Ethan Bowles of Hefner and Drew Well Drilling operates a well-drilling rig at a home in Madera County, Calif., where many wells have gone dry this year on Sept 14, 2022 – AP Photo/Terry Chea

The groundwater crisis is most severe in the San Joaquin Valley, California’s agricultural heartland, which exports fruits, vegetables and nuts around the world.

Shrinking groundwater supplies reflect the severity of California’s drought, which is now entering its fourth year. According to the U.S. Drought Monitor, more than 94% of the state is in severe, extreme or exceptional drought.

California just experienced its three driest years on record, and state water officials said Monday they’re preparing for another dry year because the weather phenomenon known as La Nina is expected to occur for the third consecutive year.

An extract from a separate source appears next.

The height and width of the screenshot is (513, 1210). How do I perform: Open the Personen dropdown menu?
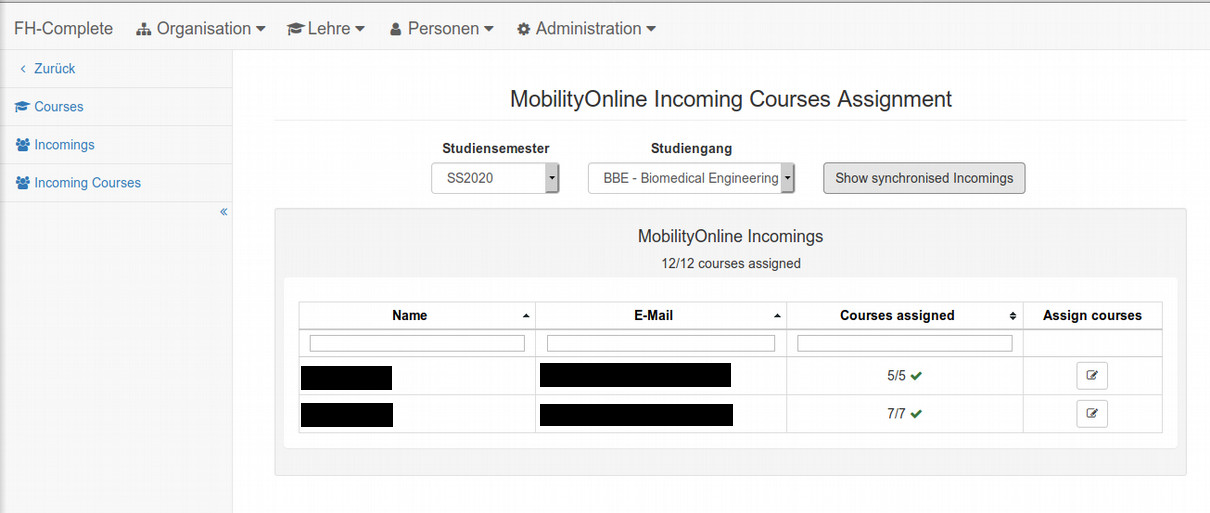point(441,29)
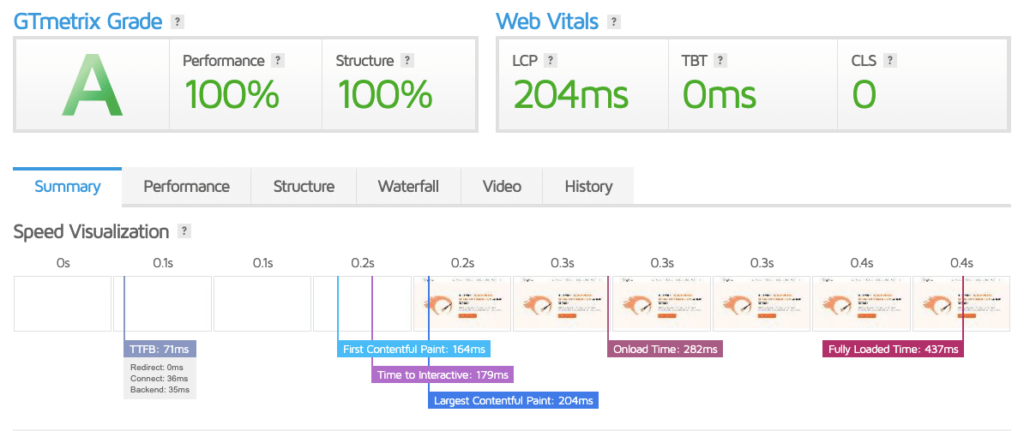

Farmers are getting little surface water from the state’s depleted reservoirs, so they’re pumping more groundwater to irrigate their crops. That’s causing water tables to drop across California. State data shows that 64% of wells are at below-normal water levels.

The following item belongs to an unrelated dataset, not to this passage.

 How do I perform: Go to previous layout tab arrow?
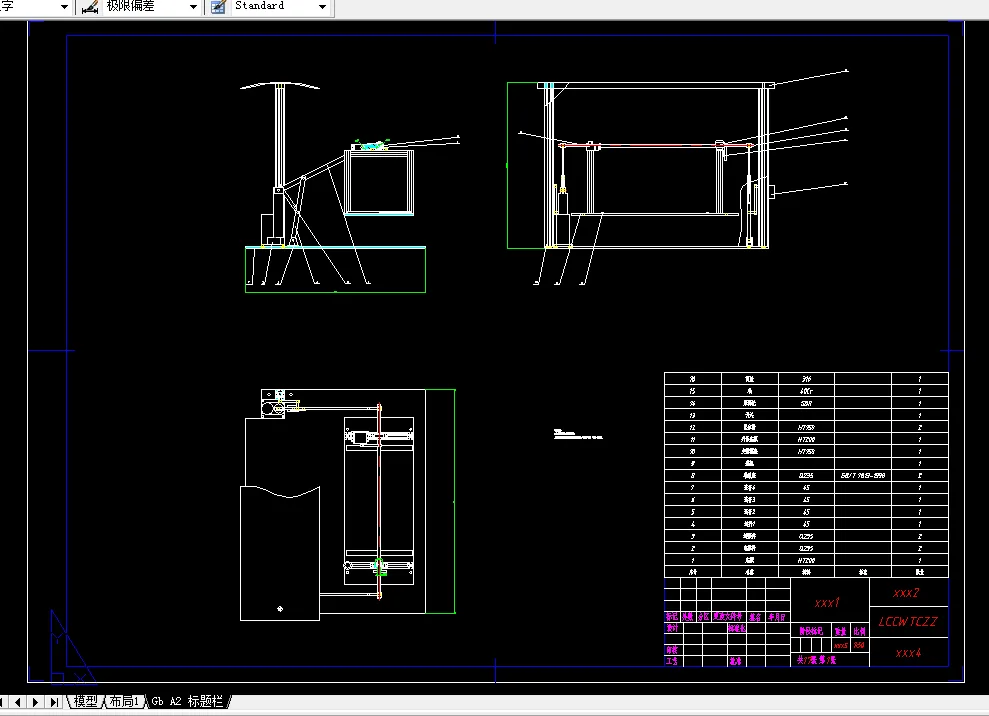coord(18,701)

California wells run dry as record drought deepens

Tomas Chairez carries the buckets his tenants use to carry water from a neighbor’s home because his property lost access to groundwater in Fairmead, California, Sept 14, 2022. Chairez is trying to get the county to provide a storage tank and water delivery service. For now, his tenants have to fill up 5-gallon (19-liter) buckets at a friend’s home and transport water by car each day – AP Photo/Terry Chea

As California’s drought deepens, more rural communities are running out of water as heavy pumping depletes groundwater that isn’t being replenished by rain and snow. More than 1,200 wells have run dry this year statewide.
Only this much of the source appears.